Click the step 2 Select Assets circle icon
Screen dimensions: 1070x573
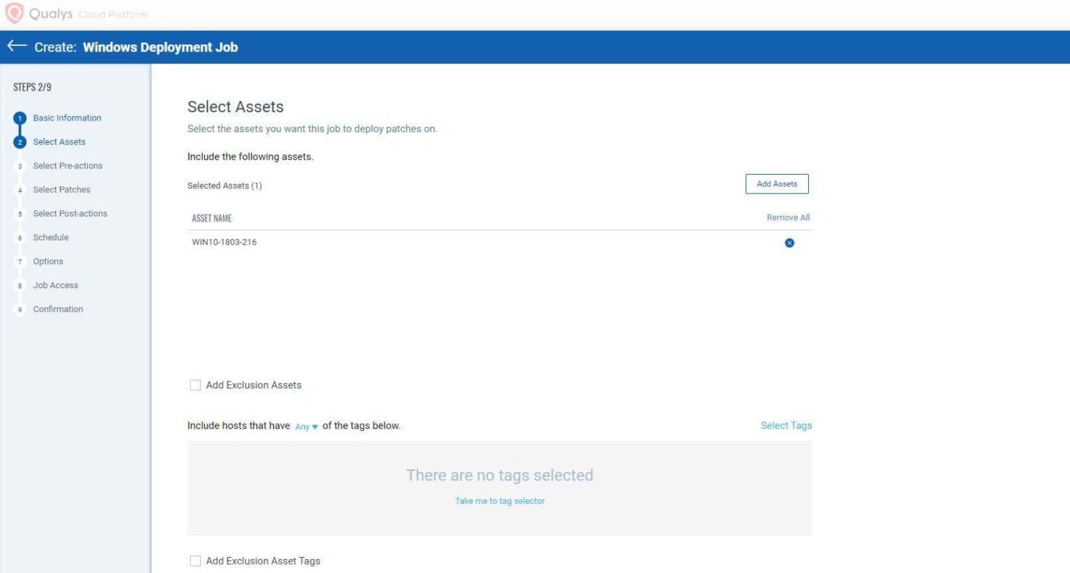click(x=20, y=141)
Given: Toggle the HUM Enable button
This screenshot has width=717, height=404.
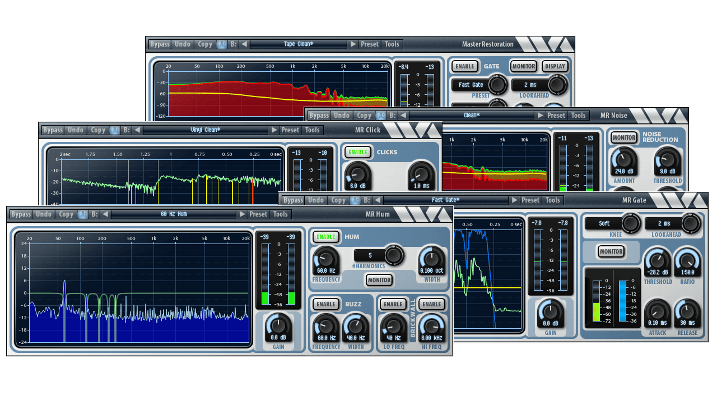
+--
▶ WHAT THE TASK REQUIRES
Nothing but the lines from the one containing "Given: Toggle the HUM Enable button" to the last line of the records should be returned, exactly as they appear and without pictures.

▶ WORKED SOLUTION
Given: Toggle the HUM Enable button
This screenshot has width=717, height=404.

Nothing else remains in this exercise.